## Required task
Pull out every line of the material that contains the word "taskbar" and copy each one in full.

## Input
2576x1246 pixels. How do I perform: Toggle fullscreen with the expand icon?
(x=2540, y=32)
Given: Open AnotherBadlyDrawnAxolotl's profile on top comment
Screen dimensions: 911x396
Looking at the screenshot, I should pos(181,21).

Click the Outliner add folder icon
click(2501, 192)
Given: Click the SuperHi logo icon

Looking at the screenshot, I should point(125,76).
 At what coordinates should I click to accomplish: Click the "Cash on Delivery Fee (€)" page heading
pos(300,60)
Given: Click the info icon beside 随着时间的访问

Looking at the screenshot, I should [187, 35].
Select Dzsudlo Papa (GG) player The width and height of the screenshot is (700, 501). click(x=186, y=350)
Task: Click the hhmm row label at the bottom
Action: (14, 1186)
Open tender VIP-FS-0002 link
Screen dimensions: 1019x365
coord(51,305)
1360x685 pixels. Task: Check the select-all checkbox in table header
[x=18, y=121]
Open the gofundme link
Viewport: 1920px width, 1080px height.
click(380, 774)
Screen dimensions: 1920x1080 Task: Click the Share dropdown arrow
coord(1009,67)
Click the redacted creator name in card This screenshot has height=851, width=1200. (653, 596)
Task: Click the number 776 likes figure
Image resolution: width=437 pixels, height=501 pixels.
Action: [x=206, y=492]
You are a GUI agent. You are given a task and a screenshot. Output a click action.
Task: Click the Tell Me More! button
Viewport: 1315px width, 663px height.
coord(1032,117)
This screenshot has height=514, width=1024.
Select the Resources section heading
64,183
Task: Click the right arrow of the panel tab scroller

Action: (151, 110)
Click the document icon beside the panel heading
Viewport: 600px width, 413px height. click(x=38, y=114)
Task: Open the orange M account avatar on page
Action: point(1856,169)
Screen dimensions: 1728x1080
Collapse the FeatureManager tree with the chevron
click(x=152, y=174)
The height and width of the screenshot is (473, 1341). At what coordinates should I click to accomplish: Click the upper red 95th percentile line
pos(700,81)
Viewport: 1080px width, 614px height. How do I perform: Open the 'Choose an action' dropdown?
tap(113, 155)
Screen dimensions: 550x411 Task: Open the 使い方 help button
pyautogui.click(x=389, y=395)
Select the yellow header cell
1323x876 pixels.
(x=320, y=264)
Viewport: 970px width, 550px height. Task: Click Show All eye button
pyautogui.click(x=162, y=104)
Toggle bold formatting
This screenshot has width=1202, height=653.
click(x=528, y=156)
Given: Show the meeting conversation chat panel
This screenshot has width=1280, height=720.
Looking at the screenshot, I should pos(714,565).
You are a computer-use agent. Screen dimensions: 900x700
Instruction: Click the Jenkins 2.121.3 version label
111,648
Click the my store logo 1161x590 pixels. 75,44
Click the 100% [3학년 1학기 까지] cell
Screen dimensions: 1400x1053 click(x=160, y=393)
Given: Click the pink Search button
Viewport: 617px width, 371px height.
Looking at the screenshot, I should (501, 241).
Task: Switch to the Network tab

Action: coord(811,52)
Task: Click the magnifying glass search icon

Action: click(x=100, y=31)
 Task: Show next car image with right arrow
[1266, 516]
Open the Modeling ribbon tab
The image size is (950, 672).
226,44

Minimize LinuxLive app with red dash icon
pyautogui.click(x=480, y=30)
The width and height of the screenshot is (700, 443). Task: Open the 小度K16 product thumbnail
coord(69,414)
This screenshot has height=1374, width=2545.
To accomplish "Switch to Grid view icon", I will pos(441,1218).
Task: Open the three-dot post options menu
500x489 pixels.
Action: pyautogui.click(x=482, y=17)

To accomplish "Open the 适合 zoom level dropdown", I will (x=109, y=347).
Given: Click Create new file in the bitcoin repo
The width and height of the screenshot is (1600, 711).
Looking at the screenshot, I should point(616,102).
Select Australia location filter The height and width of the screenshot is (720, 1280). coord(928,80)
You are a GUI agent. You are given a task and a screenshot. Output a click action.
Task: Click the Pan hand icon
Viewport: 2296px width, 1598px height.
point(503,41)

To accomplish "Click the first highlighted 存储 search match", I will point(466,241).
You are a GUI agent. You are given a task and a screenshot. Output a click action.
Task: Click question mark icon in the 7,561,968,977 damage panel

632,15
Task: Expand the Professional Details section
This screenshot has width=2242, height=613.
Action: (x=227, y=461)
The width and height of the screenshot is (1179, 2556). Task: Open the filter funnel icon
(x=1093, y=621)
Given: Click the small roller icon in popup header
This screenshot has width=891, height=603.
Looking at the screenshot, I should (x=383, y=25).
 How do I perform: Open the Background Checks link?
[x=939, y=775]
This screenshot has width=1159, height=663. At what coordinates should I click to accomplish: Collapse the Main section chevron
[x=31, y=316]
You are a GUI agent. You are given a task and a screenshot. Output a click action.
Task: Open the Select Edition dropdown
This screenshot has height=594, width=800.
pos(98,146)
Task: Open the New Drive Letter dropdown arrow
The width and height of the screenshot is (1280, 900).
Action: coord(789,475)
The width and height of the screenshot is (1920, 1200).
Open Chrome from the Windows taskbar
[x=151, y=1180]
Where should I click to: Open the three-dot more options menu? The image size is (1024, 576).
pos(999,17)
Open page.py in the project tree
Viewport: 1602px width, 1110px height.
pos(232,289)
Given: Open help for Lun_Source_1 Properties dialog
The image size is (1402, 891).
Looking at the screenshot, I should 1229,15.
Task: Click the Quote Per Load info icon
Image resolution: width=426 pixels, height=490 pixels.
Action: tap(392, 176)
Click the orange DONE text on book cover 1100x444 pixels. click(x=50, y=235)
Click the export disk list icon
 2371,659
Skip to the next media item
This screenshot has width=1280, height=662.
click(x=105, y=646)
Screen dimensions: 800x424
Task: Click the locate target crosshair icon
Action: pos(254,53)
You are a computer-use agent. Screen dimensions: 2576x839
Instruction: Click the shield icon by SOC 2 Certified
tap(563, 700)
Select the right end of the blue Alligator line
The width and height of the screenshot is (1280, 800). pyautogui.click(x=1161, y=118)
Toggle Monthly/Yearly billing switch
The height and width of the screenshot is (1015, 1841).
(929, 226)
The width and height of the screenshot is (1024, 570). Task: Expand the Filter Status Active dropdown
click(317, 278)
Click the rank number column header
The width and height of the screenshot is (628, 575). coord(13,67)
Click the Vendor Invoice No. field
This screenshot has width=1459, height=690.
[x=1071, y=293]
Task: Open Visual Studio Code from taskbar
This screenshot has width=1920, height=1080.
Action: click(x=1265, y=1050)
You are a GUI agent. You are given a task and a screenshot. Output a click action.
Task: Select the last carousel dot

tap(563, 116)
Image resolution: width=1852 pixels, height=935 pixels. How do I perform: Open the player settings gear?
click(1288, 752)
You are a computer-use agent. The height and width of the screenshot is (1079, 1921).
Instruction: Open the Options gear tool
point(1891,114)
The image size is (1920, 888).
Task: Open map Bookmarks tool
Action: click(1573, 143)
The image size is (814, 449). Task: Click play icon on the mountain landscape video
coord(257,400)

## Solution for this exercise
Open Chrome from the Windows taskbar
Task: Open Visual Studio Code from taskbar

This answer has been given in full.